La laïcité a donc évolué, notamment avec les affaires du voile islamique : dans la tradition de 1905, c’était l’État qui devait rester neutre pour garantir la liberté de conscience des citoyens. Mais depuis une dizaine d’années, une autre vision de la laïcité se dessine, y compris dans le champ juridique : celle-ci tend à imposer l’obligation de neutralité aux personnes privées dans la vie publique. En France, il faut faire le vide public de tout religieux en neutralisant les comportements individuels religieux.
Une telle tendance peut créer un environnement problématique pour la transmission du fait religieux qui n’est plus présent dans la culture. Le contexte de cette laïcité qui vide l’espace public de toute dimension religieuse, n’aide pas à intégrer des questionnements religieux des individus. C’est pour cela que les relais, l’école catholique ou les parents, sont indispensables. Sinon, la transmission ne fonctionne plus, et beaucoup de jeunes se trouvent dans un vide religieux parce qu’ils n’ont plus aucun contact avec une religion.
Il y a du collectif dans la foi et dans toute religion. La religion, c’est une culture. C’est aussi cela qui est graduellement dissout dans le refus d’une présence du religieux dans l’espace public. L’Occident a dissout le sens collectif en laissant les individus face à eux-mêmes. Voilà une nouvelle tendance difficile à vivre pour la majorité de la population. Il ne faudrait pas qu’au nom de la laïcité, on supprime le lien social que peut apporter la religion. Ce serait affaiblir toute notre société.
L’Église catholique défend la laïcité explicitement avec le Concile Vatican II. Celle-ci forme le cadre nécessaire pour l’engagement libre des chrétiens dans le monde, munis de toutes les réflexions et propositions de l’enseignement social de l’Église. Elle garantit le libre exercice de tous les cultes et empêche la montée des tensions entre religions. Mais il importe de limiter la laïcité à cette séparation des religions et de l’État pour éviter qu’elle ne crée la dynamique d’un combat antireligieux.

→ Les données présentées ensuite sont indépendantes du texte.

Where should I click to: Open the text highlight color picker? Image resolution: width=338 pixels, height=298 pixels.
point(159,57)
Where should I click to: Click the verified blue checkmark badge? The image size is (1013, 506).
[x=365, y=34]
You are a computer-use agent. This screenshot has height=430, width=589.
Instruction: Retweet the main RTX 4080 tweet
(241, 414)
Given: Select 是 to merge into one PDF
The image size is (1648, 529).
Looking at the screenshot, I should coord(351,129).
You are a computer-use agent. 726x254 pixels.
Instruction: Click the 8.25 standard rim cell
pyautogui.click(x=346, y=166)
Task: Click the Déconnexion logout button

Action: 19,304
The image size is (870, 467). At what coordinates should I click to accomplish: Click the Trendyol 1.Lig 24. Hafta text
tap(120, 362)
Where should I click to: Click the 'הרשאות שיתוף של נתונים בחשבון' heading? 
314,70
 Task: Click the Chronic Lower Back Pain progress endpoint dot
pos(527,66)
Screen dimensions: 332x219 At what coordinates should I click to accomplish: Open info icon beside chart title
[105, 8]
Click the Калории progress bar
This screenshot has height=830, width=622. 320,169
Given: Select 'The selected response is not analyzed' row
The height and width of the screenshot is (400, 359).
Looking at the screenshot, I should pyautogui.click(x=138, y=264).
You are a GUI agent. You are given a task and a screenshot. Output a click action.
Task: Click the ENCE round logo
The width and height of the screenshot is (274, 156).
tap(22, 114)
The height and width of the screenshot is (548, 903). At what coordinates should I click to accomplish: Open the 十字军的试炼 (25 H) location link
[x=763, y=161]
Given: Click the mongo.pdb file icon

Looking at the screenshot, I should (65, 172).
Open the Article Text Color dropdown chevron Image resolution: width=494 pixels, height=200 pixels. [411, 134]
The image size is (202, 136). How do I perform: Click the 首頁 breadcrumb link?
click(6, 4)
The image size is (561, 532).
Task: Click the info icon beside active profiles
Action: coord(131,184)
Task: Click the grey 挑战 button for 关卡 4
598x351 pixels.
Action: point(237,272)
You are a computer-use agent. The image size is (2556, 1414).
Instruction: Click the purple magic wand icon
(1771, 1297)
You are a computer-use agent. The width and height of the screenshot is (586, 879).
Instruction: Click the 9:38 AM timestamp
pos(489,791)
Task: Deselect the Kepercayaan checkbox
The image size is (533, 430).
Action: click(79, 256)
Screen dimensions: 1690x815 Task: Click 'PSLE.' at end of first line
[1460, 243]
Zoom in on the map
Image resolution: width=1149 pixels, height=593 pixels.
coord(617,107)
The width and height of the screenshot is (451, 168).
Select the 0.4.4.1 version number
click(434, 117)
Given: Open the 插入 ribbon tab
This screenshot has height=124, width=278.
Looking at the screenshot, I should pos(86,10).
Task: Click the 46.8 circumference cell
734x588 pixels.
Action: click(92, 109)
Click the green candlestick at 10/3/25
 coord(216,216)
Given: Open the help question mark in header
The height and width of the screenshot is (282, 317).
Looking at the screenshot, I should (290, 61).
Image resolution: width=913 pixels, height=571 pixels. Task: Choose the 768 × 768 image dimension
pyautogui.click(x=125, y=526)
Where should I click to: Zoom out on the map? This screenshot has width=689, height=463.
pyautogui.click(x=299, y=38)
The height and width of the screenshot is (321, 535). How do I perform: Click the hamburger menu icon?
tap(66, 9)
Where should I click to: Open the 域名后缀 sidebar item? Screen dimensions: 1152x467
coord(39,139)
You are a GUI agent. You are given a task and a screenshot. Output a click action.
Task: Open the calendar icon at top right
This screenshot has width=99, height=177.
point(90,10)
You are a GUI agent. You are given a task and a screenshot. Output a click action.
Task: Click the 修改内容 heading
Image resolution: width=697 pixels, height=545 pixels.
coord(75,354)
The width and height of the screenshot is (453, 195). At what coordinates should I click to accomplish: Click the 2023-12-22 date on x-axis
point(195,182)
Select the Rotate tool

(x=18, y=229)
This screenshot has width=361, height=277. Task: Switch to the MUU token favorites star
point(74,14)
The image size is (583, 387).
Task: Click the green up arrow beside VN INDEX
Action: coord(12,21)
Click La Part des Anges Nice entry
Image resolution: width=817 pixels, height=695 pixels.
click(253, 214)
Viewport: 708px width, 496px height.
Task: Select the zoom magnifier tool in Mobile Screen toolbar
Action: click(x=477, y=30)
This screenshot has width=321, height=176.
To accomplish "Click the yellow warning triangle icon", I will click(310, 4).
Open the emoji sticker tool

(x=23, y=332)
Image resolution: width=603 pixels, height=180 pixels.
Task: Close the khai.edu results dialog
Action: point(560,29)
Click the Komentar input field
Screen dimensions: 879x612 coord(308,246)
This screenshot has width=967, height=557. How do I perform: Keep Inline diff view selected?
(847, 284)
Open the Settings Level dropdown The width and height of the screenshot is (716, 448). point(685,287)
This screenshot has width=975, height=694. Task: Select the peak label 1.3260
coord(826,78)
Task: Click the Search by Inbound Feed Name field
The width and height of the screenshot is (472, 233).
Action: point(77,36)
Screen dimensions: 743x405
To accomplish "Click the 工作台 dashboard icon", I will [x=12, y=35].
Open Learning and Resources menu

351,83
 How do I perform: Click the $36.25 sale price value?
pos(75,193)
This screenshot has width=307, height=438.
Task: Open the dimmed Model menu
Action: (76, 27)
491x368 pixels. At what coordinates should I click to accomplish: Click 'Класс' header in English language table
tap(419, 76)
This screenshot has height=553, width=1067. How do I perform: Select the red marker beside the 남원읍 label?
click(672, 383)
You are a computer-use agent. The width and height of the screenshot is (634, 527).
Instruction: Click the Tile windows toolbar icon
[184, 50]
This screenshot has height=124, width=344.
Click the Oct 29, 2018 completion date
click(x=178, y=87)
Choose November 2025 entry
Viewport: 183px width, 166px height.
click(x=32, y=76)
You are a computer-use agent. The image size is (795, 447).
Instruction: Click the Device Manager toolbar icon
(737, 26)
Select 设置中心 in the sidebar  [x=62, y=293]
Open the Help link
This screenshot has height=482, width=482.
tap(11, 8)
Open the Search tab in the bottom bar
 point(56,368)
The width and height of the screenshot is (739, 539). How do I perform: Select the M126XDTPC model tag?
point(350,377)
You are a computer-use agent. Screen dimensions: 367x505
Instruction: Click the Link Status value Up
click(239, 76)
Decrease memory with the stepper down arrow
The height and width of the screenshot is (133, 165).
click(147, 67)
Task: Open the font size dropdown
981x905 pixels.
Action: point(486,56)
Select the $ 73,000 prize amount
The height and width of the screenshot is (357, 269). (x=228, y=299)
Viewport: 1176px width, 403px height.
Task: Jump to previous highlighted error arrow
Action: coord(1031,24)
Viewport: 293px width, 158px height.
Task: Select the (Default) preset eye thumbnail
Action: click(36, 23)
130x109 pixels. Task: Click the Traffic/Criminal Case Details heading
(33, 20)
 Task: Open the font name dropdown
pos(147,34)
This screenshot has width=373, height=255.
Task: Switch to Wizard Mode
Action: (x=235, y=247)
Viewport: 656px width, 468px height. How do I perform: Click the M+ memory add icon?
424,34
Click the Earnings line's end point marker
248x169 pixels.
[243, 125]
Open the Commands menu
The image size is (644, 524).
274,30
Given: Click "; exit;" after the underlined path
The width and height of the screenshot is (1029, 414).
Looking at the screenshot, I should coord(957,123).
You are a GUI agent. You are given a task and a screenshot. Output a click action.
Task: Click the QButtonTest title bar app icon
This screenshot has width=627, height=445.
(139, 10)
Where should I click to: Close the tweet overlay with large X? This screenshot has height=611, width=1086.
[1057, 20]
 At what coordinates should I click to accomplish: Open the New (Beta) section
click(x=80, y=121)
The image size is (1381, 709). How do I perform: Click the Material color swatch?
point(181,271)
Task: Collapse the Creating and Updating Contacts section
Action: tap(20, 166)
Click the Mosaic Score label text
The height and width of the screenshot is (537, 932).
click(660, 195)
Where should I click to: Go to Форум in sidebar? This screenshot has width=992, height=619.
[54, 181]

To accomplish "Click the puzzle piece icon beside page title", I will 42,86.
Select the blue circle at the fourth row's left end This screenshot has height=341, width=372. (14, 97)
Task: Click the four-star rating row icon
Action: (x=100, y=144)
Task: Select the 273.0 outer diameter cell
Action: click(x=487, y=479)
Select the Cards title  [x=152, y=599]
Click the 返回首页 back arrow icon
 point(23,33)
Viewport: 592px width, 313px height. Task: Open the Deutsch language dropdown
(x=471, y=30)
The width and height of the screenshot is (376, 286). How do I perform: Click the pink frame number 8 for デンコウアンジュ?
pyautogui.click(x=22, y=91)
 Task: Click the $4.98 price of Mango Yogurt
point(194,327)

Le contexte français illustre bien comment la laïcité a plusieurs visages au-delà de la très nécessaire séparation des religions avec l’État.
1 Définition de la laïcité : « Principe de séparation de la société civile et de la société religieuse, l’État n’exerçant aucun pouvoir religieux, et les Églises aucun pouvoir politique ».
2 Dans le document de la Congrégation pour la doctrine de la foi : « Note doctrinale concernant certaines questions sur l’engagement et le comportement des catholiques dans la vie politique », 24 novembre 2002.
3 Proposition de Paul Ricœur et Danièle Hervieu-Léger.
4 Discours du pape : « Quand, au nom d’une idéologie, on veut expulser Dieu de la société, on finit par adorer les idoles, et bien vite l’homme s’égare lui-même : sa dignité est piétinée, ses droits sont violés ».
5 Philippe Forget, Du citoyen et des religions ; liberté, souveraineté et laïcité, Berg International éditeurs, 2013, 150 p.